Besides Fichtner’s powers, which even a show this dumb knows it can’t solely rely on as a gimmick, the rest of the premise isn’t bad, but it does prove to be the perfect thing for people who are bad at their job to fuck up. This crew that the ex-partner is setting up is using all of these people of different nationalities because they are going to solve crimes that happen outside of any one jurisdiction. When everyone is unclear which country is supposed to solve a crime, this Super Friends version of a Model United Nations class swoops in and solves the day, using their strongest stereotypes and accents. It’s not the most offensive thing I’ve ever seen, although the fact that the Irish guy is not only the explosions expert, but also shoots people with a potato gun, is a bit much.

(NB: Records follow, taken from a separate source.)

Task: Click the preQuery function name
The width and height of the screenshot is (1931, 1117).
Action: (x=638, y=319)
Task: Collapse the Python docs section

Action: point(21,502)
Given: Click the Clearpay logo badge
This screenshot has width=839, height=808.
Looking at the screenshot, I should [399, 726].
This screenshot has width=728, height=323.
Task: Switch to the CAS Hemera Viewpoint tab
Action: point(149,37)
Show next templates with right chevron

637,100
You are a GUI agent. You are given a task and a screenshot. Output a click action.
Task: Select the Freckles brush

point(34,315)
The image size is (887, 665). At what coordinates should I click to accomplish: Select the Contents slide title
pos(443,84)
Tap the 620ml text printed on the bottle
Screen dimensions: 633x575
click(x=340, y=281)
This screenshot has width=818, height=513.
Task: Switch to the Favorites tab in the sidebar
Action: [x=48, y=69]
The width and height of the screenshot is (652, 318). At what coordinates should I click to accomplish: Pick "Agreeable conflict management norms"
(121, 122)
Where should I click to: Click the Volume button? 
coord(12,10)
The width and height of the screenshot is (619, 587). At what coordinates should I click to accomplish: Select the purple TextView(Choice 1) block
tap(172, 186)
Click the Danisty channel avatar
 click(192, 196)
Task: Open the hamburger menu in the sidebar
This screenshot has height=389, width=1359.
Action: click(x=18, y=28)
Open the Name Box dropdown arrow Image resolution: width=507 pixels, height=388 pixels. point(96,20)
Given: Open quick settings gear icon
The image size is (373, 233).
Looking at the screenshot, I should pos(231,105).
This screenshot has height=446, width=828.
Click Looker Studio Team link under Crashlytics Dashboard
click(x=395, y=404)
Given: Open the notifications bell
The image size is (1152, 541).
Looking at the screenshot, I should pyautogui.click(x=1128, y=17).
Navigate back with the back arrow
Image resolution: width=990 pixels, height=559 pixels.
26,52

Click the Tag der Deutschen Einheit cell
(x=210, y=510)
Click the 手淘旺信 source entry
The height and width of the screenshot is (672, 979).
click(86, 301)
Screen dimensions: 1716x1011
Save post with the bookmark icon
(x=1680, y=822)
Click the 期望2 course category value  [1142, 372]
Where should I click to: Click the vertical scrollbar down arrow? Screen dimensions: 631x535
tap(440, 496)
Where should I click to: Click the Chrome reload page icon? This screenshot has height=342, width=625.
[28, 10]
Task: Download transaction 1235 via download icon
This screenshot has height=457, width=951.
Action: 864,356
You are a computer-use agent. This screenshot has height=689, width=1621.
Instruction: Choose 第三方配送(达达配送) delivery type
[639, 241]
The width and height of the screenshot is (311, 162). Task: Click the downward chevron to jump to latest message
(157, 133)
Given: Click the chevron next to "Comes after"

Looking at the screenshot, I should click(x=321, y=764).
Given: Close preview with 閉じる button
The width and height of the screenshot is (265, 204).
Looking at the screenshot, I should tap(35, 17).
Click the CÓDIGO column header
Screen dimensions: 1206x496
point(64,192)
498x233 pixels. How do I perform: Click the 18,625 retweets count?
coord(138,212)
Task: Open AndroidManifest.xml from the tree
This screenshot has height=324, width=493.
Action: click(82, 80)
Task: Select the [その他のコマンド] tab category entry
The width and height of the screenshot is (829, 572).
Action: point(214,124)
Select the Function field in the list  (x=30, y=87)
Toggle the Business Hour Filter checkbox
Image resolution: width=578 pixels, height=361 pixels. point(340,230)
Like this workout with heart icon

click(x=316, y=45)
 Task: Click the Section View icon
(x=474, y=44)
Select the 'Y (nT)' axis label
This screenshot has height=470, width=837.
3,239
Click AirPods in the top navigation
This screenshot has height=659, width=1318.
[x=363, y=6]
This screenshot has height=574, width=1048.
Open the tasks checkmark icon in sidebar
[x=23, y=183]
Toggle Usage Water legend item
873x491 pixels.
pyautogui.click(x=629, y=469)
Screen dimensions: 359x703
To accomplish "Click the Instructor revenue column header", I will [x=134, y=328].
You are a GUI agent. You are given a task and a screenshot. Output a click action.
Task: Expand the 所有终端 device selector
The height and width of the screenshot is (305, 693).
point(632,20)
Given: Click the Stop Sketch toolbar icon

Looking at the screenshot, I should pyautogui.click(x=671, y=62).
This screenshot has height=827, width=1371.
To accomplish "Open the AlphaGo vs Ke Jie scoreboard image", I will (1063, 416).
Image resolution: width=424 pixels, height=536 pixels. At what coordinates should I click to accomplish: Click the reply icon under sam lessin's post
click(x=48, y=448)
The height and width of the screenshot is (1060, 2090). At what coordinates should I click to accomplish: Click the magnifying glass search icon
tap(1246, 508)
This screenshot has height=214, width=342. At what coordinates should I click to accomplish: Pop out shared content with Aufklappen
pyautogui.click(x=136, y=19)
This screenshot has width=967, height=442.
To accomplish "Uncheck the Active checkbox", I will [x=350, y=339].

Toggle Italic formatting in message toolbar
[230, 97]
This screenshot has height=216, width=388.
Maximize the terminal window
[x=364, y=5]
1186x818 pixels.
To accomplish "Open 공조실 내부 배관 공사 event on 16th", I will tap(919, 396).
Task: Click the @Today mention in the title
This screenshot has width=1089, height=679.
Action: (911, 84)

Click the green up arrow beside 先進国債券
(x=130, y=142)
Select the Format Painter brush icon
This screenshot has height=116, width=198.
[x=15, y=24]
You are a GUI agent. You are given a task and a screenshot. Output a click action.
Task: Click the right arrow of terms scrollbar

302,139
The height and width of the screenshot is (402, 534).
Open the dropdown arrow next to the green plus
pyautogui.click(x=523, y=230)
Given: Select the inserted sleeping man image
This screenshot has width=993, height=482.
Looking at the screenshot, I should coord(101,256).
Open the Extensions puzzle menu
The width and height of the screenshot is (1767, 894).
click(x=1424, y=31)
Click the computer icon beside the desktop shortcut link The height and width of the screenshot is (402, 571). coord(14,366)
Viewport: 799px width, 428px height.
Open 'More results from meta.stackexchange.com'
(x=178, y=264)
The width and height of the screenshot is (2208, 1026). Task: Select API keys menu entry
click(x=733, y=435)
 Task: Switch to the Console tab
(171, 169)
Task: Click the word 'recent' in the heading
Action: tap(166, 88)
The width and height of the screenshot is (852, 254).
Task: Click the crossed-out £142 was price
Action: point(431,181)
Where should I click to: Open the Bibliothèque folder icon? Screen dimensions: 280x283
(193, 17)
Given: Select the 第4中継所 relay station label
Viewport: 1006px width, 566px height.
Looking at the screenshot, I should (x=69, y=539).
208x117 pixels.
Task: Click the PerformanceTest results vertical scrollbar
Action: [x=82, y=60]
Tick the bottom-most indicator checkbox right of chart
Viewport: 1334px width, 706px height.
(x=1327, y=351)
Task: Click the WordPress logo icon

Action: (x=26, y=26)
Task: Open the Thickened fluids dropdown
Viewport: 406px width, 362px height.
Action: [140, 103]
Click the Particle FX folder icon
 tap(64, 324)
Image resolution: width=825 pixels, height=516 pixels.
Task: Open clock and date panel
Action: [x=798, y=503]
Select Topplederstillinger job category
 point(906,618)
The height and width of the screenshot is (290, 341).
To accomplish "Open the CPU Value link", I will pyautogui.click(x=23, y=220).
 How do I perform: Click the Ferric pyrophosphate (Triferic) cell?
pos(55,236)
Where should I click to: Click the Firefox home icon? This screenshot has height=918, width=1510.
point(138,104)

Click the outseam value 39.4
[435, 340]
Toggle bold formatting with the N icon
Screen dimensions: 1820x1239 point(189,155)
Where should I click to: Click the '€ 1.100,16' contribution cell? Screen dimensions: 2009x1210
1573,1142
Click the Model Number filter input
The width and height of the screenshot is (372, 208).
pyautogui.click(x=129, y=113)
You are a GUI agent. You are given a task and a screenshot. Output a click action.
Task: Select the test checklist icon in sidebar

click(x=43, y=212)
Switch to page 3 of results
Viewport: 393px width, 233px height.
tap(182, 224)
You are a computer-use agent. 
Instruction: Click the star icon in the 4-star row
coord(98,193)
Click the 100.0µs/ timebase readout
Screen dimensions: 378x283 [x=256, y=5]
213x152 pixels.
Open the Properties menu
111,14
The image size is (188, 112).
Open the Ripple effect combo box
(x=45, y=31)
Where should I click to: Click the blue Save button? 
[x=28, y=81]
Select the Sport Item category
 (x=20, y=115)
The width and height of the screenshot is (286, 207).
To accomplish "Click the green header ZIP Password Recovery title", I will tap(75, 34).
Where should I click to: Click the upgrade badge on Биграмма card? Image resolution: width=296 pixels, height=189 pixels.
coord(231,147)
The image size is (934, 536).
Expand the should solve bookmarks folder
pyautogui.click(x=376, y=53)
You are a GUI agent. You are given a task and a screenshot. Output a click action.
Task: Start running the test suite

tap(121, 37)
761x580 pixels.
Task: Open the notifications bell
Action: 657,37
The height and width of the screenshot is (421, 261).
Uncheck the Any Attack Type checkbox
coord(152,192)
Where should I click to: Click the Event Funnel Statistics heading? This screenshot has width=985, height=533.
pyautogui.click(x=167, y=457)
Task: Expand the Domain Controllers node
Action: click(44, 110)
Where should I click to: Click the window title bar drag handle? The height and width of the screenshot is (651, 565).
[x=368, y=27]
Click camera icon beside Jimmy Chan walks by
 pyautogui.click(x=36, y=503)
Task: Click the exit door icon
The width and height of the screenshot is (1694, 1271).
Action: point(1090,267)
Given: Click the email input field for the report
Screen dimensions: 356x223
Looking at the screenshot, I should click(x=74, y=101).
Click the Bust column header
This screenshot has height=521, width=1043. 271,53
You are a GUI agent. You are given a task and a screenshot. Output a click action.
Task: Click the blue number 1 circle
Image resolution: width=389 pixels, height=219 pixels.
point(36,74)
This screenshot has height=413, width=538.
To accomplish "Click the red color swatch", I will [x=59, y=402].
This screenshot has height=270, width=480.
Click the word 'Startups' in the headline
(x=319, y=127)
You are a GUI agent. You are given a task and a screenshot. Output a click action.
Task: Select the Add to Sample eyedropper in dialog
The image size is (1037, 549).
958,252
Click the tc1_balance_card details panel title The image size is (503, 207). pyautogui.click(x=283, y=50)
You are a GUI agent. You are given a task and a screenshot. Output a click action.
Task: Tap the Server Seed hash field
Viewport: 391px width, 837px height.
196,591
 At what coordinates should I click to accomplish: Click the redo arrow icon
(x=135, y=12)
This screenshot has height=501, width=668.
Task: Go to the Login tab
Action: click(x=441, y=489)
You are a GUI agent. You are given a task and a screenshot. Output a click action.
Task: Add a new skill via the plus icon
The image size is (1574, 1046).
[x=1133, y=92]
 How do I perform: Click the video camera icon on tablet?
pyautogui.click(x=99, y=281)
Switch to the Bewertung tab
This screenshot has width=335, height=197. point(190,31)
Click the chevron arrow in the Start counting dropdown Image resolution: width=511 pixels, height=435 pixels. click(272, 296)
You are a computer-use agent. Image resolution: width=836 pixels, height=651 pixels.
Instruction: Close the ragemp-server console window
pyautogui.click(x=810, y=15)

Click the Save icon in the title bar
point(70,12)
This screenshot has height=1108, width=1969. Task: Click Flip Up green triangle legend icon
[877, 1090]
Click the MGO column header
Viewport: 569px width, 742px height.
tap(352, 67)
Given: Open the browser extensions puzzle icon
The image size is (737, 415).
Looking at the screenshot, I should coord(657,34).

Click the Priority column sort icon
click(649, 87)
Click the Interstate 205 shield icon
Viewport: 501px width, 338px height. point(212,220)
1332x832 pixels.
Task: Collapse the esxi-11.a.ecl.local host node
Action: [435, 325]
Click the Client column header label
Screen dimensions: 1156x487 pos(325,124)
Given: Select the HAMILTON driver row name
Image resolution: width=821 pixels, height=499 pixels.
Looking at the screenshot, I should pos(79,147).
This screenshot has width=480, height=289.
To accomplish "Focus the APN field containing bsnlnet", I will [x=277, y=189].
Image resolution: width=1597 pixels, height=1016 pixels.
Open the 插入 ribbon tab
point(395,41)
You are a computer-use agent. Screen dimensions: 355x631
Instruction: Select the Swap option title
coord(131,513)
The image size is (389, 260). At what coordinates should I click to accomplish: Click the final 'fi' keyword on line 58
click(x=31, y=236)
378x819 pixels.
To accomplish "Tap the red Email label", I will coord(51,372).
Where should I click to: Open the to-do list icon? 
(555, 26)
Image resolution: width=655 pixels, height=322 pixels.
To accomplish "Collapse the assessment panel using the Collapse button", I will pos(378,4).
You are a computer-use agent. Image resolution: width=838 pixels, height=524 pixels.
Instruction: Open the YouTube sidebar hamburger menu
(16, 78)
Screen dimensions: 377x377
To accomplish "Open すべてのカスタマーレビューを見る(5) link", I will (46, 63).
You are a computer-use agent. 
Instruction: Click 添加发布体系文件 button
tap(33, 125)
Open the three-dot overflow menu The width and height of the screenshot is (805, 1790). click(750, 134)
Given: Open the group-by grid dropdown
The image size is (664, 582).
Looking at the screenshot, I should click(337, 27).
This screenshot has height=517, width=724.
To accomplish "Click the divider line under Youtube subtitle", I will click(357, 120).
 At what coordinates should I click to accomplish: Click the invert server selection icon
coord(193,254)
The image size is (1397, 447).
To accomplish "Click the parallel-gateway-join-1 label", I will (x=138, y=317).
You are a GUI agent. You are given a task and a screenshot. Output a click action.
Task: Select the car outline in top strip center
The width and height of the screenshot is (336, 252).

After doing a little bit of research on the show (after I watched it, unfortunately), I found out how Crossing Lines came to be. Crossing Lines is an international co-production, which means that this isn’t necessarily an NBC show, but instead it’s a show that NBC only has a piece of, in exchange for the rights to air it in ‘Merica. So instead of attempting to appeal to all of America, something NBC hasn’t done for almost 20 years, Crossing Lines has to appeal to an entire planet. Think about that: the wider the target audience, the dumber your product will be. Crossing Lines has the biggest possible audience, which means, by my math, it is the dumbest possible thing. But what the fuck does NBC care? They put in a minimal amount of effort and money, and have something to fill a timeslot for the rest of the summer. I guess I’m supposed to be stoked that I’m getting less of that reality television I’m always complaining about. It turns out I just need less of that NBC that I’m always complaining about.
The only good thing I can say, in the end, is that if it wasn’t for shows like this then smarter, more post-modern shows would have nothing to comment on. As tired as I am of this need for satire, what choice do shows like Community have? Someone has to do it. You can’t just let shows like Crossing Lines exist without finding a way to tear them up in some way. So, I will end this article in the same way I’m going to end my next couple of articles: Breaking Bad 8/11/13.